Remove all the stored wireless network profiles and search for the network again.

How to Remove Stored Wireless Network Profiles for XP, Vista, and Windows 7

Then: check your browser's settings, remove any proxy settings if foundhere's how.

Then:

with the pc connected to the router, Click on *Start* . . *Run* . . type *CMD* 

At the > prompt type type the following command: *IPCONFIG /ALL*


Note that there is a space before the /ALL, but there is NOT a space after the / in the following command.

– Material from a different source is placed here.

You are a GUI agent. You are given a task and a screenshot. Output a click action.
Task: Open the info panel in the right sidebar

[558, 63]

Right click in the command window and choose *Select All*, then hit *Enter*. Come back here and Paste the results in a message.

If you are on a machine with no network connection, use a floppy, USB drive, or a CD-R disk to transfer a text file with the information to allow pasting it here.

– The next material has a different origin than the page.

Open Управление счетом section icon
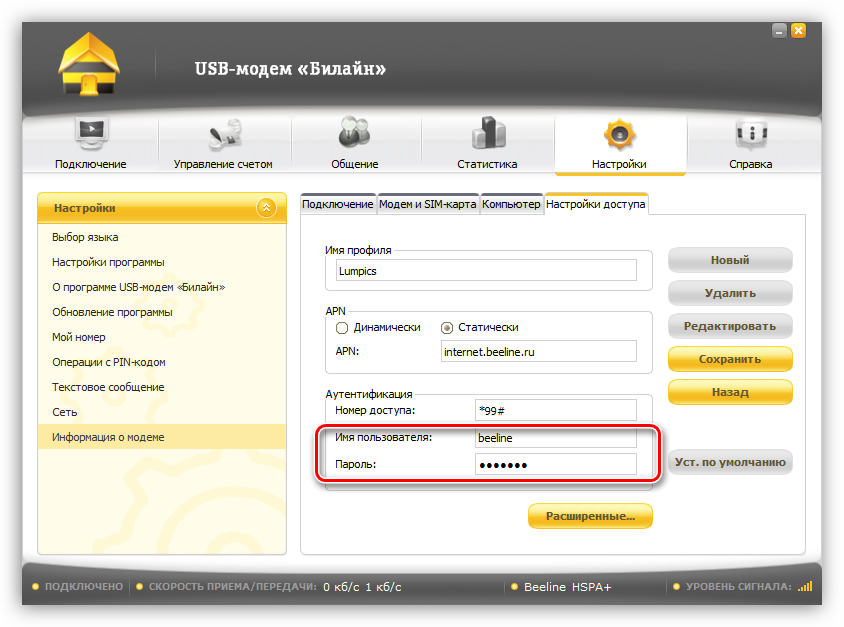The height and width of the screenshot is (627, 844). (224, 135)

then please Download and run this Xirrus Wi-Fi Inspector, click the *Networks* link on the upper left and paste a screen shot of that screen here. Note that this application requires NET Framework to run. If you get an error about a missing function, download and install NET Framework.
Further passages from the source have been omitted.